The next thing we see is the
increasing paganism of the descendants of Abraham. They just don’t have the
drive to have a relationship with God that Abraham had. It is fine to
experience the blessing but they don’t come away being called the friend of God
as God identified Abraham. But what wraps everything up here is divine
faithfulness. That is what comes across in all these chapters.
Genesis 36:2, “Esau took his wives
of the daughters of Canaan.” That ought to be a red flag right away. He is
assimilating to the Canaanites. “Adah the daughter of Elon the Hittite, and
Aholibamah the daughter of Anah the daughter of Zibeon the Hivite; and
Bashemath Ishmael's daughter, sister of Nebajoth.” So we see a merger of
Ishmael’s line with Esau’s line. The information about these individuals is
lost in history, but the significance of this wasn’t lost to the Jews.
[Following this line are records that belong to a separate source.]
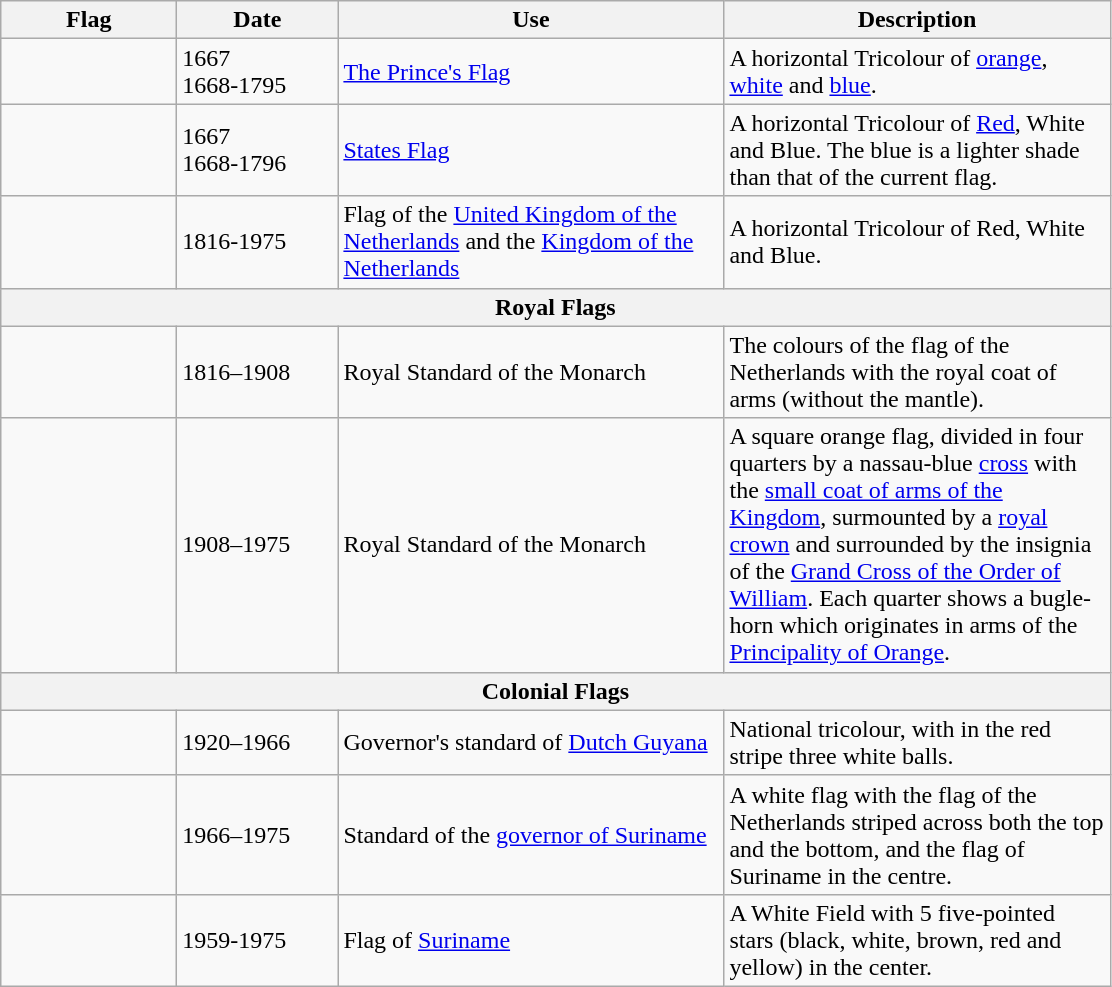
1816-1975 (258, 242)
A horizontal Tricolour of Red, White and Blue. (917, 242)
Use (531, 20)
Standard of the governor of Suriname (531, 834)
The Prince's Flag (531, 72)
A white flag with the flag of the Netherlands striped across both the top and the bottom, and the flag of Suriname in the centre. (917, 834)
1959-1975 (258, 940)
Colonial Flags (556, 691)
1966–1975 (258, 834)
1920–1966 (258, 742)
The colours of the flag of the Netherlands with the royal coat of arms (without the mantle). (917, 372)
Date (258, 20)
16671668-1796 (258, 150)
A White Field with 5 five-pointed stars (black, white, brown, red and yellow) in the center. (917, 940)
A horizontal Tricolour of orange, white and blue. (917, 72)
Royal Flags (556, 307)
States Flag (531, 150)
A horizontal Tricolour of Red, White and Blue. The blue is a lighter shade than that of the current flag. (917, 150)
Flag (89, 20)
Description (917, 20)
Flag of the United Kingdom of the Netherlands and the Kingdom of the Netherlands (531, 242)
Governor's standard of Dutch Guyana (531, 742)
National tricolour, with in the red stripe three white balls. (917, 742)
16671668-1795 (258, 72)
1908–1975 (258, 545)
Flag of Suriname (531, 940)
1816–1908 (258, 372)
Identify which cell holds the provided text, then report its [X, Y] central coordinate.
To
understand the significance of chapter 36 we have to put ourselves in that
mental framework of a Jew sitting outside the land, getting ready to go into
the land.
There are two toledots in Genesis chapter 36, in verses 1 and 9. The first one
deals with Esau’s family and the second one deals with the chieftains of Esau’s
line and their growth as they establish themselves politically and as a
political power in the Middle East at that time. The point of these two
sections is to show God’s blessing of even Esau and his descendants because He
had made a previous promise to Abraham that He would make Abraham the father of
many nations.
In Deuteronomy 23:7 God said, “You
shall not abhor an Edomite; for he is thy brother.” They were to recognize that
they were family, relatives, and God blessed them, and that God was behind the
blessing to Esau. This was part of the fulfillment of the Abrahamic covenant.
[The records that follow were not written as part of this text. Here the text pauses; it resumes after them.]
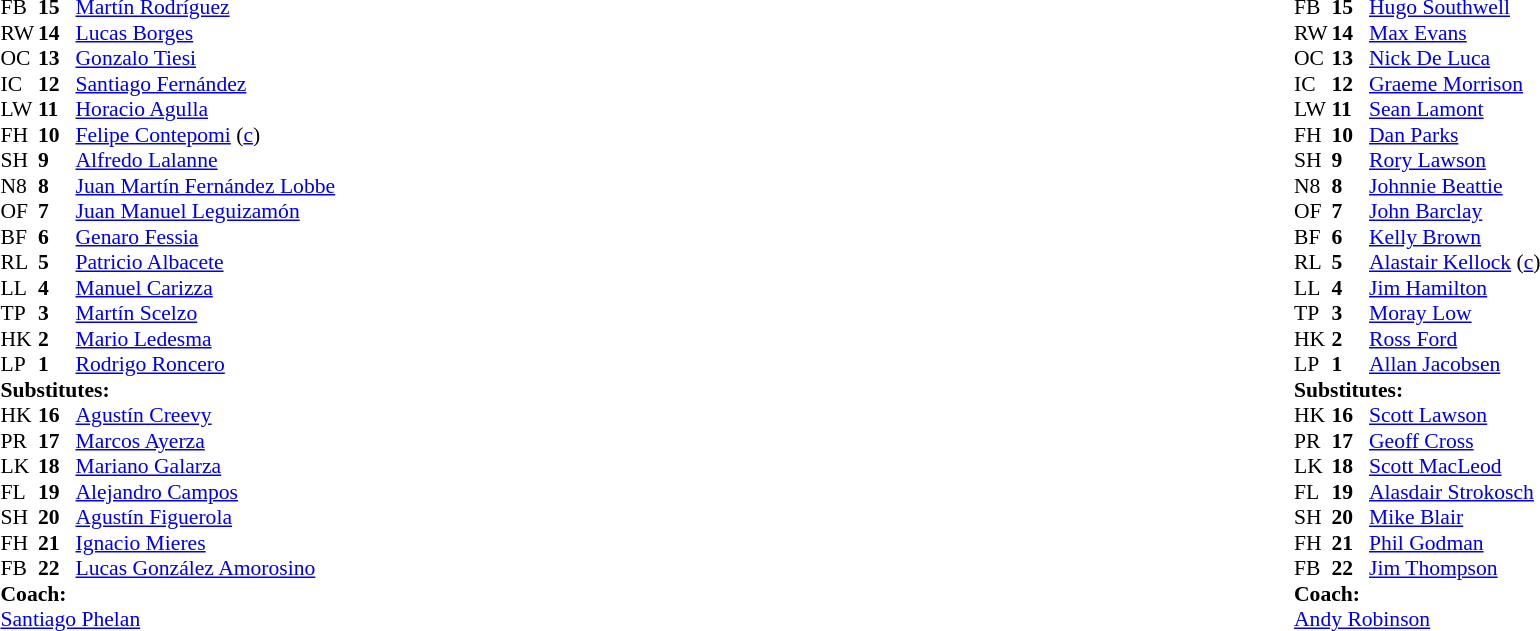
Lucas Borges [206, 33]
Rodrigo Roncero [206, 365]
Mariano Galarza [206, 467]
Agustín Creevy [206, 415]
Gonzalo Tiesi [206, 59]
Phil Godman [1454, 543]
Ignacio Mieres [206, 543]
Horacio Agulla [206, 109]
Mario Ledesma [206, 339]
Jim Hamilton [1454, 288]
Jim Thompson [1454, 569]
Graeme Morrison [1454, 84]
Felipe Contepomi (c) [206, 135]
Juan Manuel Leguizamón [206, 211]
Patricio Albacete [206, 263]
Max Evans [1454, 33]
John Barclay [1454, 211]
Nick De Luca [1454, 59]
Marcos Ayerza [206, 441]
Kelly Brown [1454, 237]
Agustín Figuerola [206, 517]
Alastair Kellock (c) [1454, 263]
Ross Ford [1454, 339]
Santiago Fernández [206, 84]
Moray Low [1454, 313]
Johnnie Beattie [1454, 186]
Geoff Cross [1454, 441]
Alfredo Lalanne [206, 161]
Dan Parks [1454, 135]
Juan Martín Fernández Lobbe [206, 186]
Scott MacLeod [1454, 467]
Scott Lawson [1454, 415]
Lucas González Amorosino [206, 569]
Rory Lawson [1454, 161]
Alejandro Campos [206, 492]
Martín Scelzo [206, 313]
Allan Jacobsen [1454, 365]
Sean Lamont [1454, 109]
Genaro Fessia [206, 237]
Manuel Carizza [206, 288]
Mike Blair [1454, 517]
Alasdair Strokosch [1454, 492]
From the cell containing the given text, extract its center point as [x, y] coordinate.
In Genesis 36:1-8 it is made clear
to us who Esau is. “Now these are the generations of Esau, who is Edom.” Then
in verse 8, “Thus dwelt Esau in mount Seir: Esau is Edom.” Mount Seir and the
term “Seir” is a reference to the people who lived in this area prior to Esau
moving into the area. There were Seir and the Horites. In the second part of
this chapter from verse 9 on is the description of the ascendancy of the
Edomites in this area. It lists the various descendants in vv. 9-14. From v.
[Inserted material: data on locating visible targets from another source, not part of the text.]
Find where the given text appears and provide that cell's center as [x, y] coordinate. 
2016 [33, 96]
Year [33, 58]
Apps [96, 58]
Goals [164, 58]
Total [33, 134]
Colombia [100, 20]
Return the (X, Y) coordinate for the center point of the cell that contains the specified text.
10-19 it develops the basic chieftains that came from Esau’s family and
identifies who they were. All of this is to show the Jews who are outside the
land that Esau had grown to a very powerful nation. In verses 20 down through
verse 30 it talks about those who were there prior to the Edomites. Then what
we see is the merger of the Horites with the Edomites in order to establish the
Edomite kingdom. In verses 31-39 is a list of the Edomite kings and their
cities, and then at the very conclusion are the plans and the territorial
possessions of the Edomites. The point of all that is to show God’s
faithfulness to His promise.
If God is faithful in blessing them
because of His promise to Abraham, then when we get caught in jambs and go
through adversity and it seems the world is going to end and everything is
falling apart, we can do the same kind of thing that Jeremiah is doing in
Lamentations. We can grieve, we can sorrow over what has happened, but it doesn’t
end there. We don’t stop in the depression, we don’t stop and wallow in the
grief and self-pity, but we are driven by that to focus on the consistent
faithfulness of God in history. So we have to teach ourselves and train
ourselves to think through the Scripture and ask where there were situations
historically in the Old Testament where there was failure, where people have
gone through divine discipline or God has just taken them through difficult
circumstances and adversity in order to teach them to trust Him and follow Him.
This is a process. These are designed to teach us different truths about God,
His person, His character, and His faithfulness.